Stated exercise
Please quote every one of the entries below word for word.

** Begin **

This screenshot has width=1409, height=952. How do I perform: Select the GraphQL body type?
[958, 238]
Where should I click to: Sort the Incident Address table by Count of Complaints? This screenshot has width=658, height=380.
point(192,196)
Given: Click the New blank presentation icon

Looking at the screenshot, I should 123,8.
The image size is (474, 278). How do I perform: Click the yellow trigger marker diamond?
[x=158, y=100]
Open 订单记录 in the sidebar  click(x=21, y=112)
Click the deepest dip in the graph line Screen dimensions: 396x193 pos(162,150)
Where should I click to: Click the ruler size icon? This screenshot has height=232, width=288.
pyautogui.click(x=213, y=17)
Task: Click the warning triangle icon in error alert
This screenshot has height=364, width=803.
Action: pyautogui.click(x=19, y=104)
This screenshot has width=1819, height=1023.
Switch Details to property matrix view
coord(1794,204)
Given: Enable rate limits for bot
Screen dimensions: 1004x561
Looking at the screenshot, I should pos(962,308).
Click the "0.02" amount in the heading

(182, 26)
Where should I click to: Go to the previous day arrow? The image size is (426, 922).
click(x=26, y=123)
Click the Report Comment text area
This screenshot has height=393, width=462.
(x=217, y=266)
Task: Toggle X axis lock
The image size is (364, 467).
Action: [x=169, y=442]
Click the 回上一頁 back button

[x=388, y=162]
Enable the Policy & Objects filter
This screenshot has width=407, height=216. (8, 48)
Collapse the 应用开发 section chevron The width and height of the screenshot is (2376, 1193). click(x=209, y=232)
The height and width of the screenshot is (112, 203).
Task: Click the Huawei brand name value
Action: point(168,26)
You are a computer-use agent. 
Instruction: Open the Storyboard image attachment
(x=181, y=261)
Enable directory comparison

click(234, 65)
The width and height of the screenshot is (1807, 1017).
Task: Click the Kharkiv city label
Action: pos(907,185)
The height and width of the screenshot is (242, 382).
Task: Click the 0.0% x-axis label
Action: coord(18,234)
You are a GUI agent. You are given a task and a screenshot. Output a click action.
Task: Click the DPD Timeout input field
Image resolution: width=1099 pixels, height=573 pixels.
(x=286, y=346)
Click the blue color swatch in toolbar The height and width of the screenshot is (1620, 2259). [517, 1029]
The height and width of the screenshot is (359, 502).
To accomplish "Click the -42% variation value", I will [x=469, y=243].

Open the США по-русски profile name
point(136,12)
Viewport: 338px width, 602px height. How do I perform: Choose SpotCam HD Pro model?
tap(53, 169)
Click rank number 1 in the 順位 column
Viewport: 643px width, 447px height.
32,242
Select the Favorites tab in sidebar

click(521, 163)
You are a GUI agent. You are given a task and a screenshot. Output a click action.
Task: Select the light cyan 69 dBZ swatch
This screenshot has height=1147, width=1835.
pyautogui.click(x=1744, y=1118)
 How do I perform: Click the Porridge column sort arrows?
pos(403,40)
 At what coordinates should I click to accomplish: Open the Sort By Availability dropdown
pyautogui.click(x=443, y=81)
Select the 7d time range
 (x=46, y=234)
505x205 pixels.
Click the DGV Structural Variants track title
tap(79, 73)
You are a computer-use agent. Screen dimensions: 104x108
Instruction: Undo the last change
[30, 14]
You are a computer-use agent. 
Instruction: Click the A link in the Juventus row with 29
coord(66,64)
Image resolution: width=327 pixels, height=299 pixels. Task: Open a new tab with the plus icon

** End **

Problem solution
This screenshot has width=1409, height=952. How do I perform: Select the GraphQL body type?
[958, 238]
Where should I click to: Sort the Incident Address table by Count of Complaints? This screenshot has width=658, height=380.
point(192,196)
Given: Click the New blank presentation icon

Looking at the screenshot, I should 123,8.
The image size is (474, 278). How do I perform: Click the yellow trigger marker diamond?
[x=158, y=100]
Open 订单记录 in the sidebar  click(x=21, y=112)
Click the deepest dip in the graph line Screen dimensions: 396x193 pos(162,150)
Where should I click to: Click the ruler size icon? This screenshot has height=232, width=288.
pyautogui.click(x=213, y=17)
Task: Click the warning triangle icon in error alert
This screenshot has height=364, width=803.
Action: pyautogui.click(x=19, y=104)
This screenshot has width=1819, height=1023.
Switch Details to property matrix view
coord(1794,204)
Given: Enable rate limits for bot
Screen dimensions: 1004x561
Looking at the screenshot, I should pos(962,308).
Click the "0.02" amount in the heading

(182, 26)
Where should I click to: Go to the previous day arrow? The image size is (426, 922).
click(x=26, y=123)
Click the Report Comment text area
This screenshot has height=393, width=462.
(x=217, y=266)
Task: Toggle X axis lock
The image size is (364, 467).
Action: [x=169, y=442]
Click the 回上一頁 back button

[x=388, y=162]
Enable the Policy & Objects filter
This screenshot has width=407, height=216. (8, 48)
Collapse the 应用开发 section chevron The width and height of the screenshot is (2376, 1193). click(x=209, y=232)
The height and width of the screenshot is (112, 203).
Task: Click the Huawei brand name value
Action: point(168,26)
You are a computer-use agent. 
Instruction: Open the Storyboard image attachment
(x=181, y=261)
Enable directory comparison

click(234, 65)
The width and height of the screenshot is (1807, 1017).
Task: Click the Kharkiv city label
Action: pos(907,185)
The height and width of the screenshot is (242, 382).
Task: Click the 0.0% x-axis label
Action: coord(18,234)
You are a GUI agent. You are given a task and a screenshot. Output a click action.
Task: Click the DPD Timeout input field
Image resolution: width=1099 pixels, height=573 pixels.
(x=286, y=346)
Click the blue color swatch in toolbar The height and width of the screenshot is (1620, 2259). [517, 1029]
The height and width of the screenshot is (359, 502).
To accomplish "Click the -42% variation value", I will [x=469, y=243].

Open the США по-русски profile name
point(136,12)
Viewport: 338px width, 602px height. How do I perform: Choose SpotCam HD Pro model?
tap(53, 169)
Click rank number 1 in the 順位 column
Viewport: 643px width, 447px height.
32,242
Select the Favorites tab in sidebar

click(521, 163)
You are a GUI agent. You are given a task and a screenshot. Output a click action.
Task: Select the light cyan 69 dBZ swatch
This screenshot has height=1147, width=1835.
pyautogui.click(x=1744, y=1118)
 How do I perform: Click the Porridge column sort arrows?
pos(403,40)
 At what coordinates should I click to accomplish: Open the Sort By Availability dropdown
pyautogui.click(x=443, y=81)
Select the 7d time range
 (x=46, y=234)
505x205 pixels.
Click the DGV Structural Variants track title
tap(79, 73)
You are a computer-use agent. Screen dimensions: 104x108
Instruction: Undo the last change
[30, 14]
You are a computer-use agent. 
Instruction: Click the A link in the Juventus row with 29
coord(66,64)
Image resolution: width=327 pixels, height=299 pixels. Task: Open a new tab with the plus icon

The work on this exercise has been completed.